— BEGIN Material supplied —

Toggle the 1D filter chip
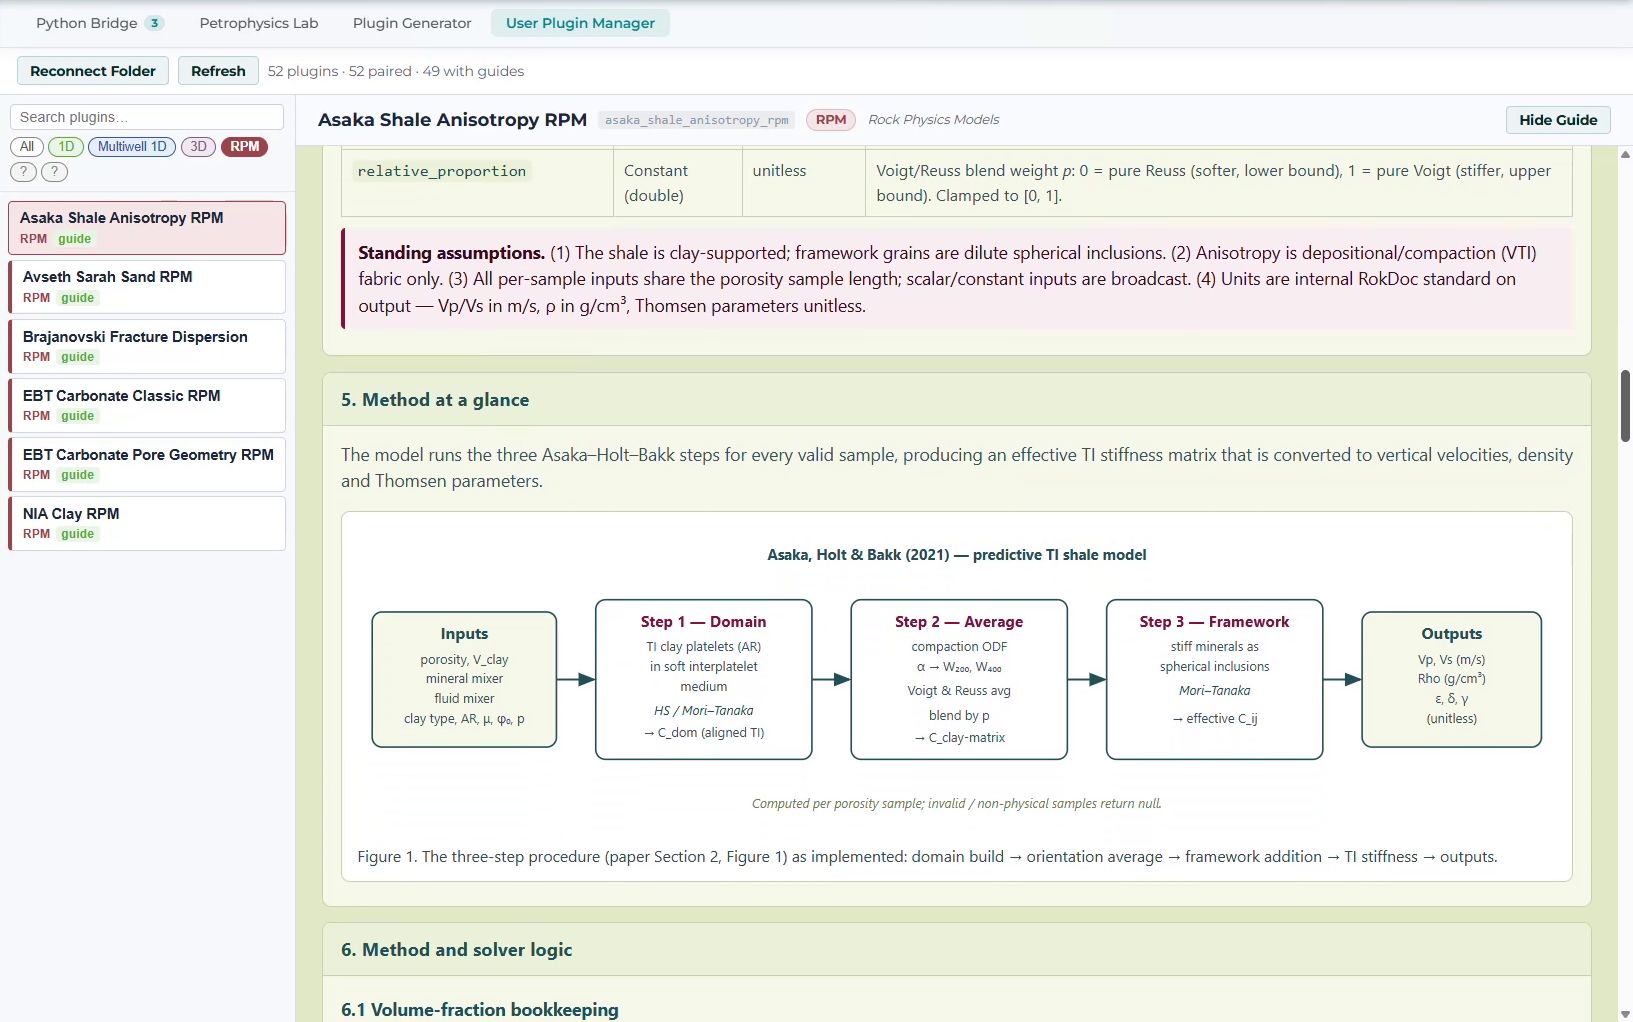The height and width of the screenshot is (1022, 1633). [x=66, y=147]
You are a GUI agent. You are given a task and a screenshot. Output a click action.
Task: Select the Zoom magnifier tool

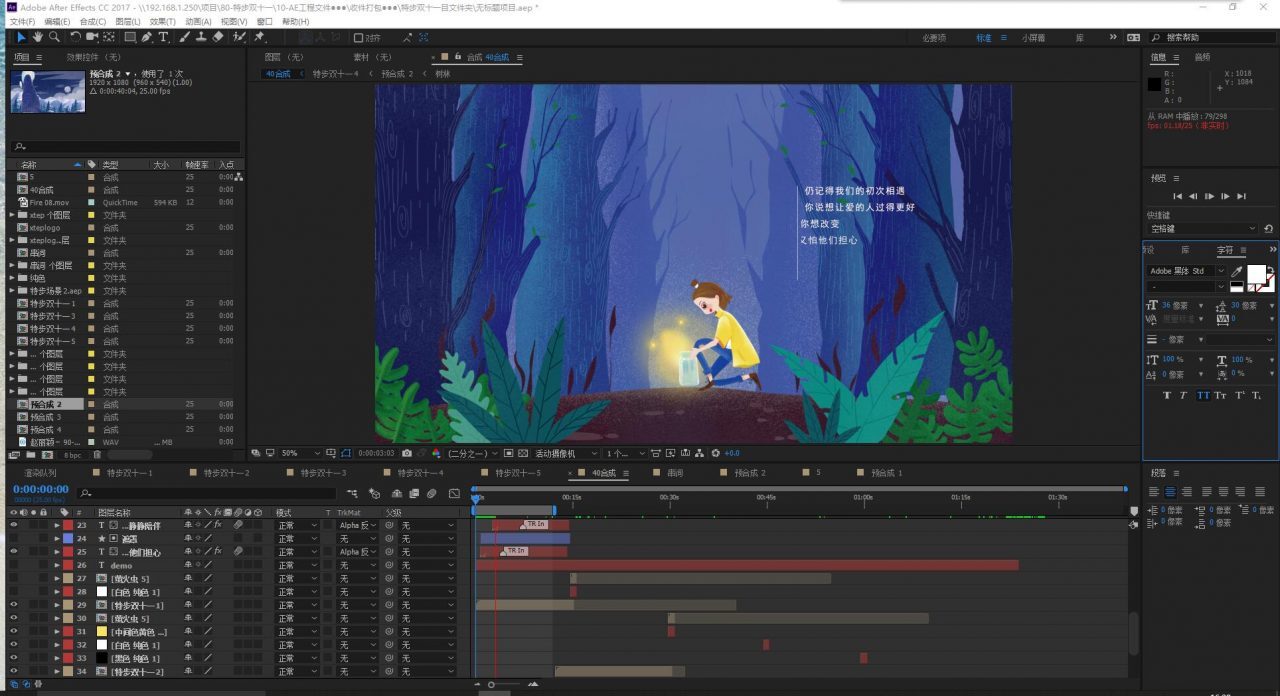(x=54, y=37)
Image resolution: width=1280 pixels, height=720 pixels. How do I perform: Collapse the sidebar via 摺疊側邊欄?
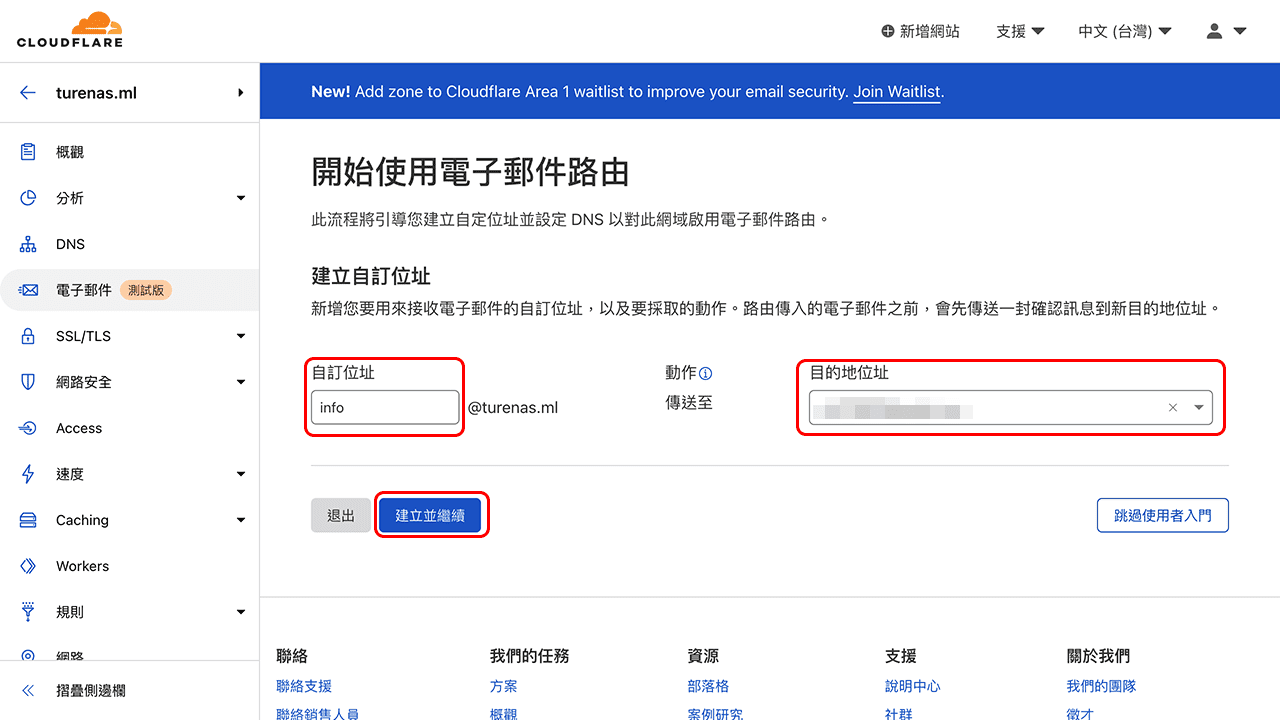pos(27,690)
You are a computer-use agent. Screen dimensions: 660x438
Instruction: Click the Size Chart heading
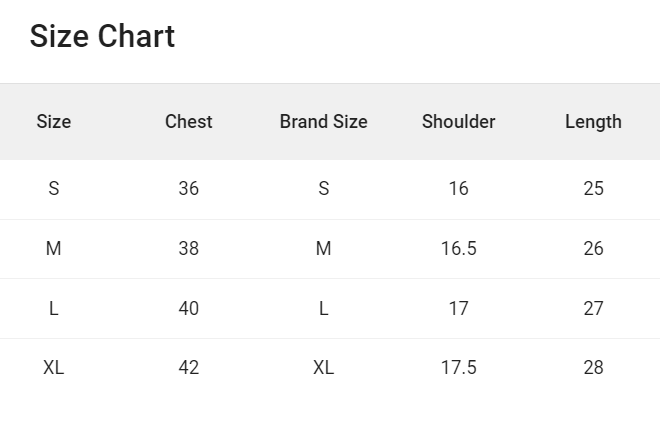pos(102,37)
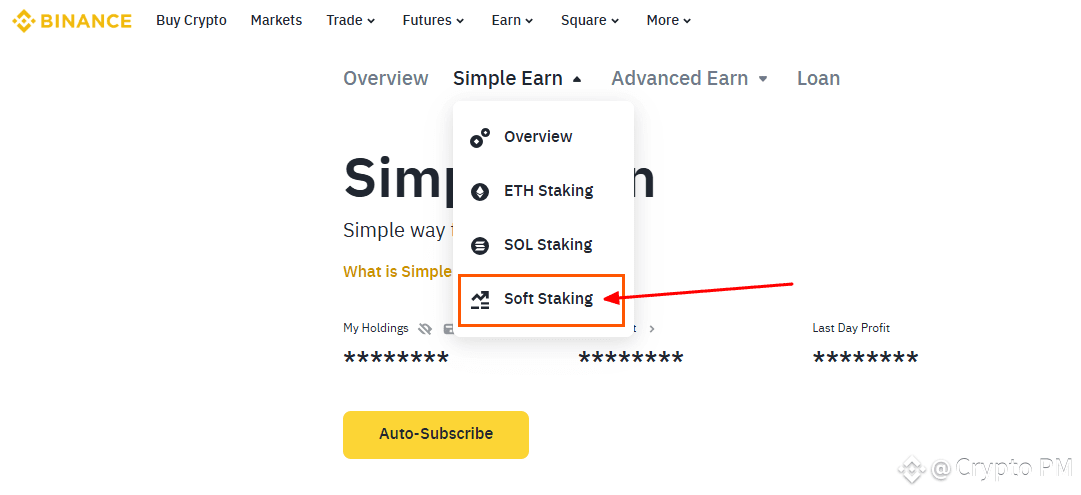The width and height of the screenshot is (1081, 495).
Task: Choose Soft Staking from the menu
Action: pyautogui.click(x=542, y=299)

— END Material supplied —

### What is needed:
Retype every line of the material above without any change, and leave the pictures out of your answer.

### Answer:
Toggle the 1D filter chip
The height and width of the screenshot is (1022, 1633). [x=66, y=147]
You are a GUI agent. You are given a task and a screenshot. Output a click action.
Task: Select the Zoom magnifier tool

(x=54, y=37)
Image resolution: width=1280 pixels, height=720 pixels. How do I perform: Collapse the sidebar via 摺疊側邊欄?
pos(27,690)
You are a computer-use agent. Screen dimensions: 660x438
Instruction: Click the Size Chart heading
pos(102,37)
The width and height of the screenshot is (1081, 495).
Task: Choose Soft Staking from the menu
Action: pyautogui.click(x=542, y=299)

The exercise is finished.